▶ _ASSIGNMENT_: Reproduce the lines starting with the line containing "coordinates (766, 247)." and going on through the line containing "(712, 445).", substituting "Give the position of" for every "Identify the location of" and leaving everything else unchanged.

▶ _GIVEN INFORMATION_:
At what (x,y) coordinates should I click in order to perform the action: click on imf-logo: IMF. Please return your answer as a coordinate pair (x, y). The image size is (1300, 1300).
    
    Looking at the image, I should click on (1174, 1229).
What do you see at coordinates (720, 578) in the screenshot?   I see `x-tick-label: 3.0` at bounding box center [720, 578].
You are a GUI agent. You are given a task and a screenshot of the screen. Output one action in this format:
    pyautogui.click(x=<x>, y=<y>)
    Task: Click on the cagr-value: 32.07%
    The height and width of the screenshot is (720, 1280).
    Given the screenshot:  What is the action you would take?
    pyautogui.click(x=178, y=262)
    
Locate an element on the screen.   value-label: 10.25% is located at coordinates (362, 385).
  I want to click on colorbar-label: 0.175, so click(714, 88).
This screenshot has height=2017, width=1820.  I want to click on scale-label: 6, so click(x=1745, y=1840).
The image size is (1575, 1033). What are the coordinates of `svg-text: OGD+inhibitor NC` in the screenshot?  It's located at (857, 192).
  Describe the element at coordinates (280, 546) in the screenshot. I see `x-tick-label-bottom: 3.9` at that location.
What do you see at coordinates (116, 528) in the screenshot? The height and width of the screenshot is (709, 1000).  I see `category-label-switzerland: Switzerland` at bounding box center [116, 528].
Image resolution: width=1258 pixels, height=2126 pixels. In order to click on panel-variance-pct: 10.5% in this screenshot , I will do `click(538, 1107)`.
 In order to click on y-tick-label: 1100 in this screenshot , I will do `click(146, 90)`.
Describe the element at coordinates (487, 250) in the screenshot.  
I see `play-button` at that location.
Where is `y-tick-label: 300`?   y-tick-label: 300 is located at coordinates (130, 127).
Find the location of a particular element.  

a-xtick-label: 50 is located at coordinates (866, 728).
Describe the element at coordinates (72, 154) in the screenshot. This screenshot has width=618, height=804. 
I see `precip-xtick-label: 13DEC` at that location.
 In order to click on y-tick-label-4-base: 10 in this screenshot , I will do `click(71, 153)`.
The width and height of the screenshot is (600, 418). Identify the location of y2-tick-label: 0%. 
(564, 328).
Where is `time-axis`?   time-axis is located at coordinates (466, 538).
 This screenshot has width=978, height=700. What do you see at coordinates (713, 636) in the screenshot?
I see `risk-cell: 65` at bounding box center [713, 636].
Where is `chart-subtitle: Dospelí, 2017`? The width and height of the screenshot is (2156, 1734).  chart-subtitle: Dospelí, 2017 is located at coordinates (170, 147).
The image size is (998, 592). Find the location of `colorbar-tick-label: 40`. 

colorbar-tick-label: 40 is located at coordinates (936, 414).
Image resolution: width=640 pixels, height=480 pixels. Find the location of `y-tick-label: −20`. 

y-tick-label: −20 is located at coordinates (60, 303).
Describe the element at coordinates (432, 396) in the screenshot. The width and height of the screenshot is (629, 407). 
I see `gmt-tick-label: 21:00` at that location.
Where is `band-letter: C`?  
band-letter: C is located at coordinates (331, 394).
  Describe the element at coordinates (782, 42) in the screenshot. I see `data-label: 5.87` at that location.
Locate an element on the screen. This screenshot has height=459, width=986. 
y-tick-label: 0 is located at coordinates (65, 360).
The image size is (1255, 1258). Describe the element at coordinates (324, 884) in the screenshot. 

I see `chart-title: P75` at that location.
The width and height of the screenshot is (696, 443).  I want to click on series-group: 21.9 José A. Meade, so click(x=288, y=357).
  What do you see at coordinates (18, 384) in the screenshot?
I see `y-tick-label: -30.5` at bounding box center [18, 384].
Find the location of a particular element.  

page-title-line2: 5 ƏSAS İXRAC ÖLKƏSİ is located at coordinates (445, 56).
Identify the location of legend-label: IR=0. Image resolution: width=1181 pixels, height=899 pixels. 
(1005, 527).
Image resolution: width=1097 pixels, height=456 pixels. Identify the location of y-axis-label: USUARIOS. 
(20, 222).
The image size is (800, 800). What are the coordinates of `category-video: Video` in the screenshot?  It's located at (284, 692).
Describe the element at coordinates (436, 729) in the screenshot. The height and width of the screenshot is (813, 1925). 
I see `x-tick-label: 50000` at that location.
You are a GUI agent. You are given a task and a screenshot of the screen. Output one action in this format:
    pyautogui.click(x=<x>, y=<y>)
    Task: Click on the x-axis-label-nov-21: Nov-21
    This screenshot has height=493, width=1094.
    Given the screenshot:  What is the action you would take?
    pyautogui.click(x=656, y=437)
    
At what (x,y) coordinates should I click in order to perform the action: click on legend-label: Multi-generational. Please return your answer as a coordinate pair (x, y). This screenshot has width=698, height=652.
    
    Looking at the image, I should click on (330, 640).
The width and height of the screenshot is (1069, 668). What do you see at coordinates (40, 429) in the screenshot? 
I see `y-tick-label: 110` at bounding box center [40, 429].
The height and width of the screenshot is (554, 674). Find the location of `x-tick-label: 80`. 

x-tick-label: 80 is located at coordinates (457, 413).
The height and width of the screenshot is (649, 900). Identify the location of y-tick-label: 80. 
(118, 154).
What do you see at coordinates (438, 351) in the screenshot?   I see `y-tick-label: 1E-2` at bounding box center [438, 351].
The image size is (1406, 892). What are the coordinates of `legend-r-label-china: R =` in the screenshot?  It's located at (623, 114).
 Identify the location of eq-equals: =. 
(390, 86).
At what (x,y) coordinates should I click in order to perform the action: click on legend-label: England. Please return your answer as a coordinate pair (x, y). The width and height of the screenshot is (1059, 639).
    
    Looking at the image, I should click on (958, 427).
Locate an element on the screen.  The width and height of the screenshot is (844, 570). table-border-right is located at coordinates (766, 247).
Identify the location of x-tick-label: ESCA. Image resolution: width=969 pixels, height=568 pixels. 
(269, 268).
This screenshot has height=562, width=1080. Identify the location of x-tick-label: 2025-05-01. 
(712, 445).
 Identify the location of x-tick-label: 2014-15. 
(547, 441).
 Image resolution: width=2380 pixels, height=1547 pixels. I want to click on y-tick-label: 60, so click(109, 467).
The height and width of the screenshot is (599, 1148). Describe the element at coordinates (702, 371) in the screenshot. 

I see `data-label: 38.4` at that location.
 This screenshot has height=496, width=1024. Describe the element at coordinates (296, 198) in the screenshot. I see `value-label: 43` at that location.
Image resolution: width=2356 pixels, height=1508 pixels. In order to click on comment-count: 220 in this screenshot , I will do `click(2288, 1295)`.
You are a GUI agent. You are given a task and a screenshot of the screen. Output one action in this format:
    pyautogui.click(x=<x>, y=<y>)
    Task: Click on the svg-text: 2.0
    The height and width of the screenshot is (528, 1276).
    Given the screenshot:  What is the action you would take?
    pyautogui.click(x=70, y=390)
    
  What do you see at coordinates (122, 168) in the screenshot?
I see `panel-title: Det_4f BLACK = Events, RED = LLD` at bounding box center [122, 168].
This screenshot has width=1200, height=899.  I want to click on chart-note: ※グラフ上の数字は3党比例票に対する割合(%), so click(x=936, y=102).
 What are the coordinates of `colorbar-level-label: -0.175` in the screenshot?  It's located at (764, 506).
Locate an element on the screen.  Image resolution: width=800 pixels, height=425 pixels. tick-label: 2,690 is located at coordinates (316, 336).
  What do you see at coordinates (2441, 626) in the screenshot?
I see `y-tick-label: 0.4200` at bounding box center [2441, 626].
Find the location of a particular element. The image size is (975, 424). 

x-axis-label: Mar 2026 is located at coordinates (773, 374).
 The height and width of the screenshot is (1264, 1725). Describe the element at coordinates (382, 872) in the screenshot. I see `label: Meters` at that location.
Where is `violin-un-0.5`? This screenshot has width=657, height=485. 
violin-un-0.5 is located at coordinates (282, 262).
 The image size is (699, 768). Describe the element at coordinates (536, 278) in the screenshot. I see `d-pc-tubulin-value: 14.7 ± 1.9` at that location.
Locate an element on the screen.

▶ _SOLUTION TO THIS EXERCISE_:
Locate an element on the screen.  The width and height of the screenshot is (844, 570). table-border-right is located at coordinates (766, 247).
Give the position of x-tick-label: ESCA. Image resolution: width=969 pixels, height=568 pixels. 
(269, 268).
This screenshot has height=562, width=1080. Give the position of x-tick-label: 2025-05-01. 
(712, 445).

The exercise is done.